He and Orr recognised the optimism underpinning rising bond yields was a good thing.
The RBNZ revised up its CPI inflation and Gross Domestic Product forecasts fairly substantively since its last Monetary Policy Statement in November.
Yet Orr said if monetary conditions tightened “unnecessarily”, the RBNZ would act.
“What we’ve talked about very openly there is we expect more pass-through from the banks because of our Funding for Lending Programme,” Orr said.
“And of course, as I mentioned before, the Official Cash Rate can go lower.”
Orr also noted banks are no longer as reliant on wholesale funding from offshore. Unlike before the 2008 Global Financial Crisis, a higher portion of their funding now comes from customers’ deposits.
“We have a lot more optionality to achieve, or sustain, the conditions necessary to meet our remit,” Orr said.
Banks lower deposit rates more than lending rates
Since the RBNZ started aggressively loosening monetary policy last year, banks have lowered term deposit rates more than they’ve lowered mortgage rates.
The RBNZ explained in its Monetary Policy Statement: “Mortgage rates fell immediately following the reduction of the OCR to 0.25 percent, and have continued to drift lower in response to further monetary easing. Lending rates to businesses have also declined.
“Deposit rates fell steadily throughout the second half of 2020.
“Declines in deposit rates partly reflect the anticipation of the FLP, consistent with international evidence that monetary policy has significant ‘announcement effects’. That is, market participants react to the prospective implementation of a policy before it is operational.
“More recently, there have been small declines in mortgage rates. Declines have been most prevalent in the 1-year mortgage rate, for which competition between banks appears to be strongest.

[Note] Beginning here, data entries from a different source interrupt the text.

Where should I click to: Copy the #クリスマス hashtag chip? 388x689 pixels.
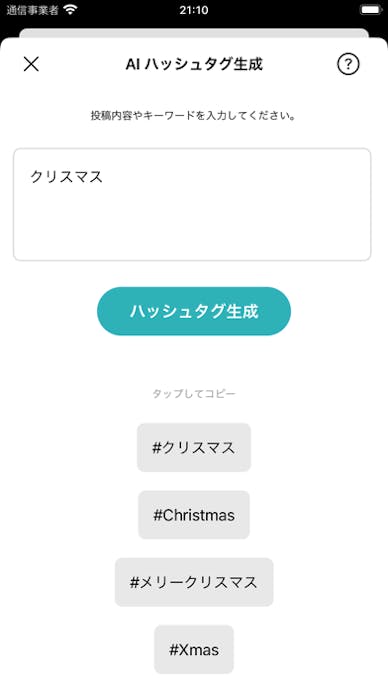coord(194,447)
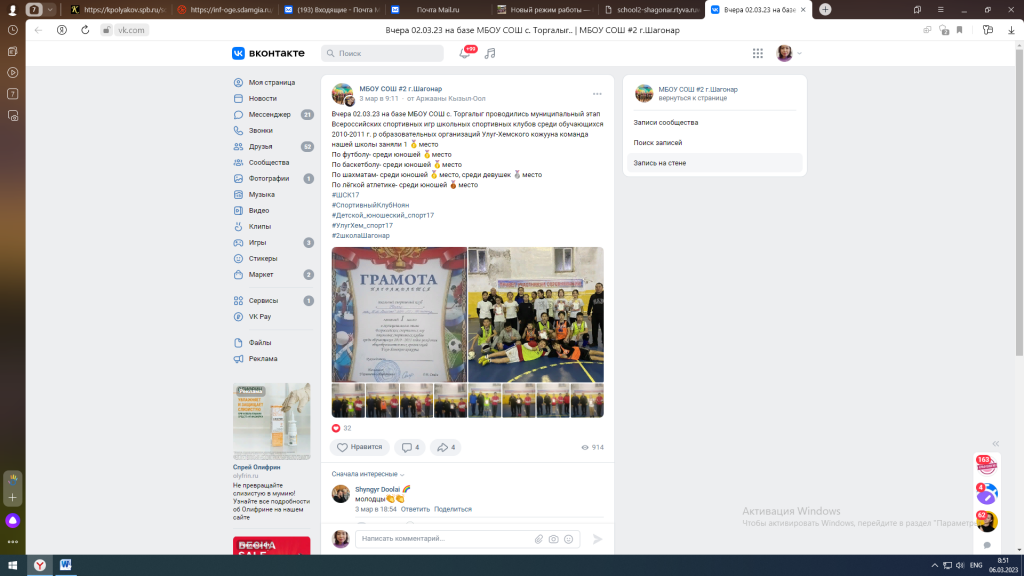
Task: Open the VK music player icon
Action: [x=490, y=53]
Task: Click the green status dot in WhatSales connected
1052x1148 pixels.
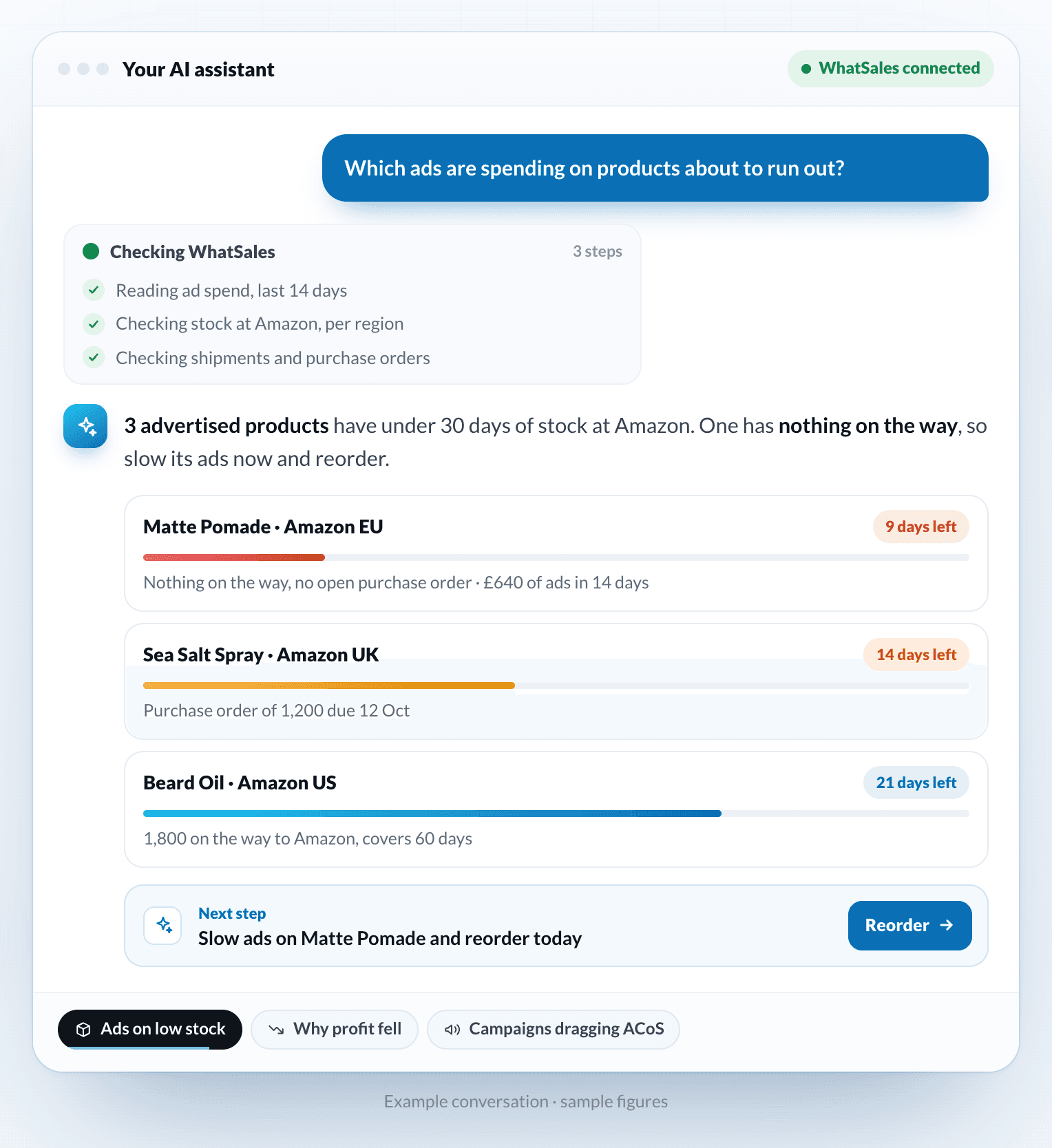Action: pos(806,69)
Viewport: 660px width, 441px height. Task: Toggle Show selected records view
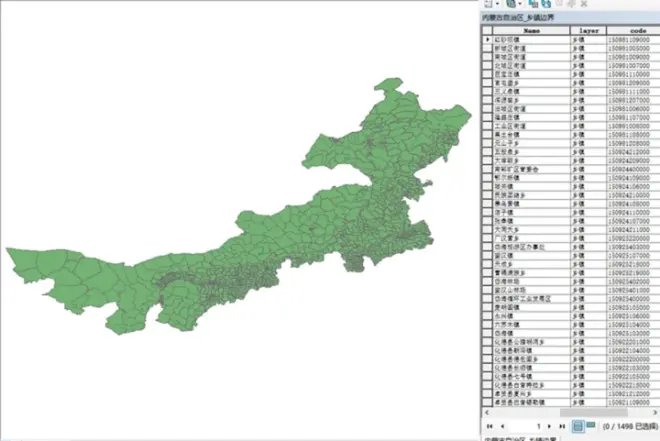pyautogui.click(x=591, y=426)
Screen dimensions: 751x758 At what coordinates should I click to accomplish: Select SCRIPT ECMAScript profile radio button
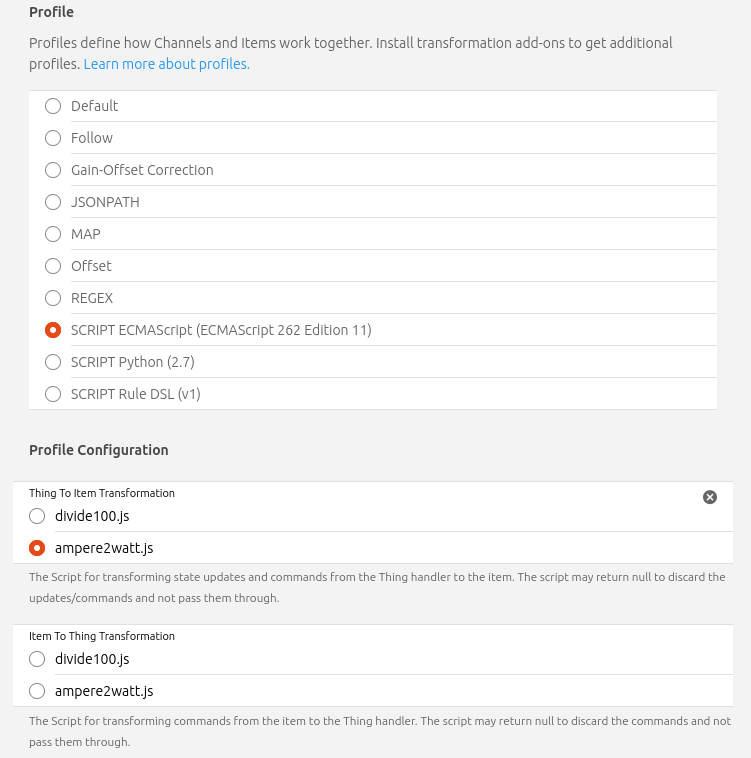pyautogui.click(x=53, y=330)
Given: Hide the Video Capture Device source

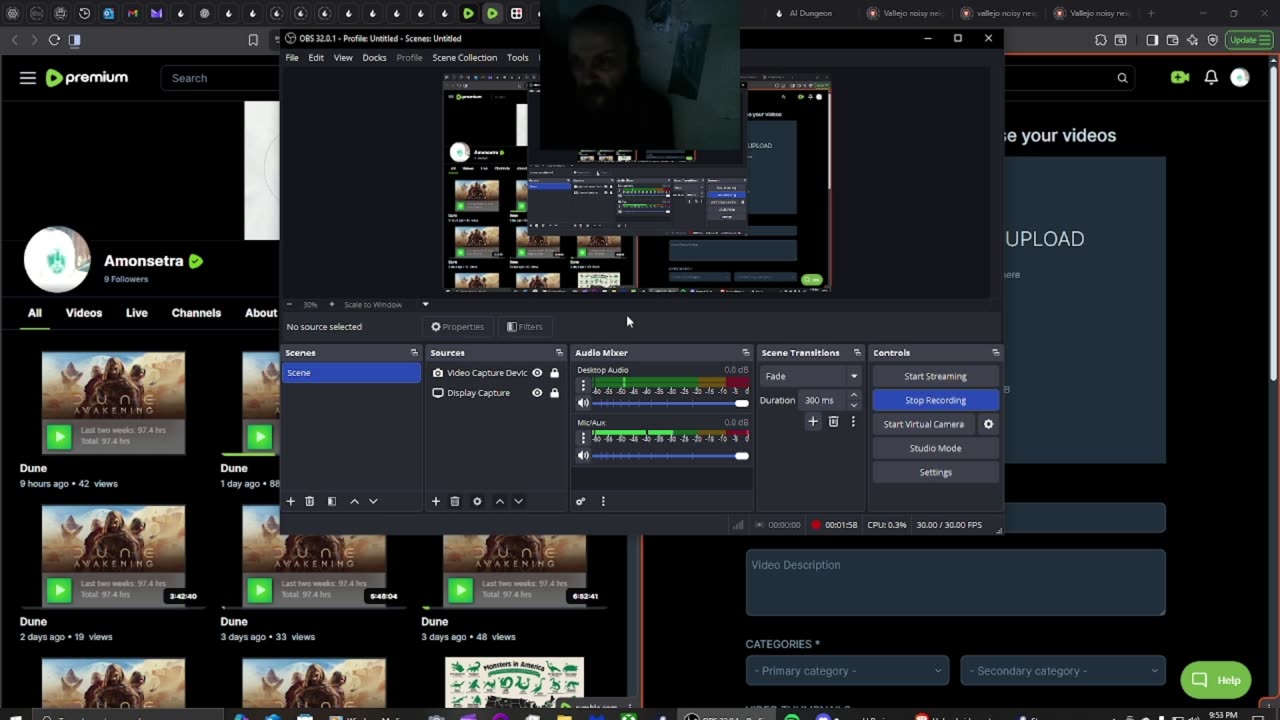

“Strength in the housing market led to record volumes in new mortgage commitments in late 2020, which may have dampened competitive pressure for further reductions in lending rates.”
“With highly accommodative financial conditions expected to remain for some time, we expect banks will pass through lower funding costs to lending rates over time.”
Hawkesby told media he wasn’t surprised uptake of the FLP had been “modest” to date, at $1.14 billion.
Orr added: “The mere fact it’s in the room, changes behaviours. And that’s what we will be watching.”
Asked whether he was satisfied banks were passing lower costs on to businesses - not just property buyers - Orr said there was more banks could do.
Yet he reiterated what the RBNZ has said in the past - that it can’t control who banks lend to. In other words, whether they choose to lend more to property buyers than to businesses.
Orr also noted the RBNZ can’t make businesses want to borrow.
A matter of bedding in inflation
Orr said the RBNZ didn’t provide more explicit forward guidance in the Monetary Policy Statement, as its counterparts overseas have, around future OCR movements.
He said the RBNZ couldn’t pinpoint a date when it believed “confidence will magically arise”.
He stressed the RBNZ’s view that it would take time to attain and sustain this confidence.